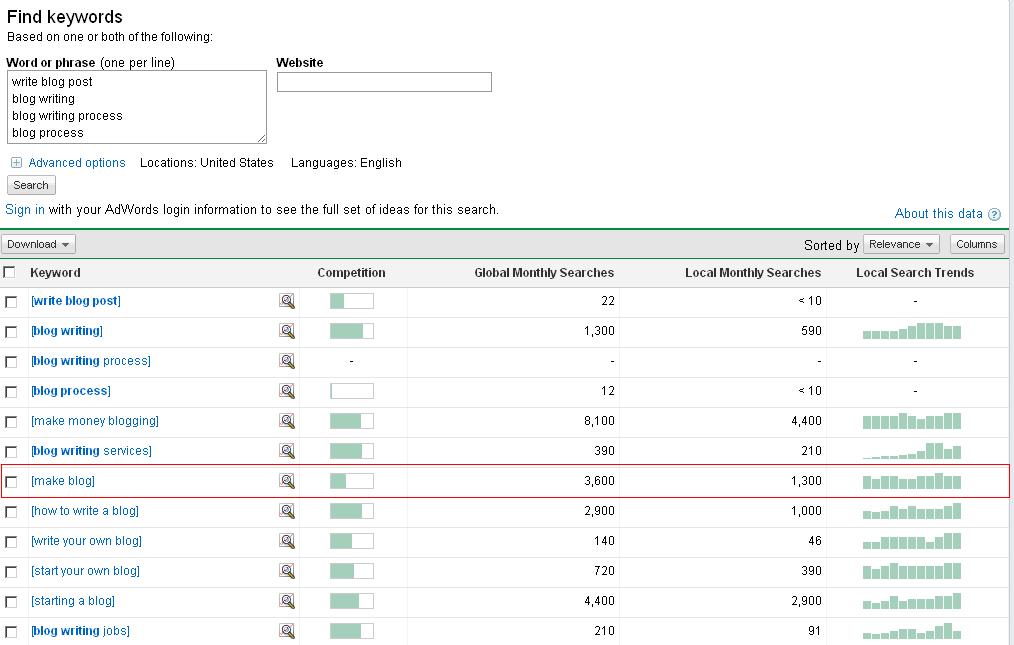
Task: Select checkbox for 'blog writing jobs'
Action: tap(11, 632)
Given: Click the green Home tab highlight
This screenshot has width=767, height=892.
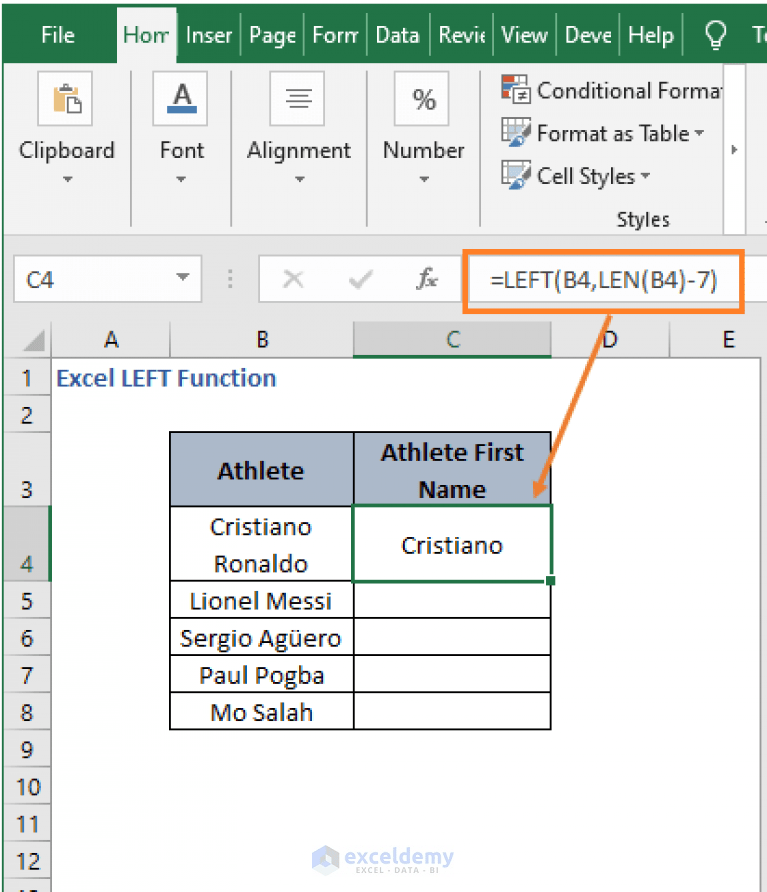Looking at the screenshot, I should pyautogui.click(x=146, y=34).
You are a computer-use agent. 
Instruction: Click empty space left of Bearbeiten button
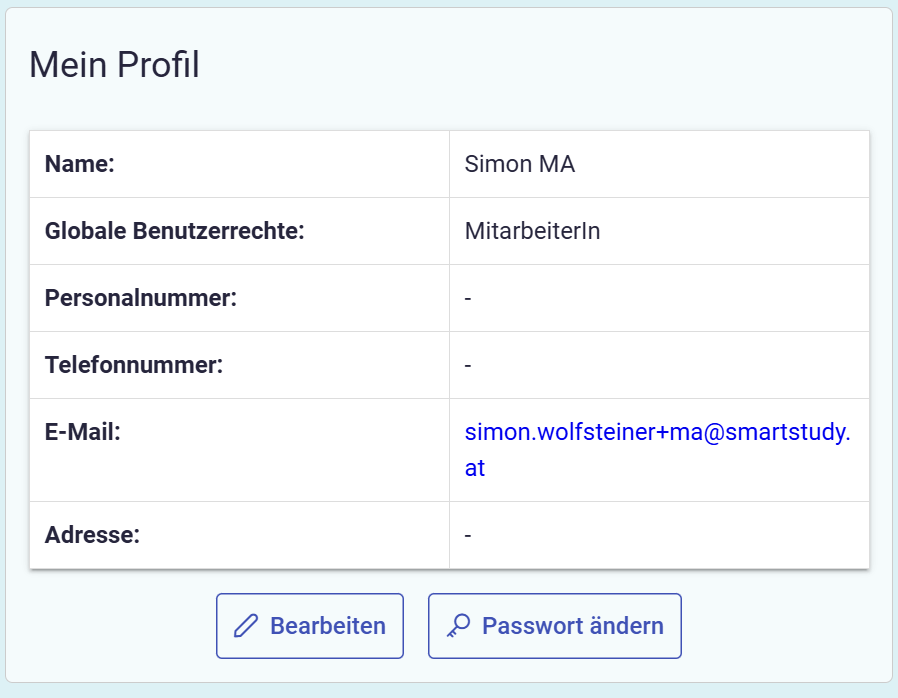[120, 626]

-----

Every line from the one that contains "You are a computer-use agent." through the end of the records above is to be reproduced exactly; no picture goes in the copy.

You are a computer-use agent. 
Instruction: Click empty space left of Bearbeiten button
[120, 626]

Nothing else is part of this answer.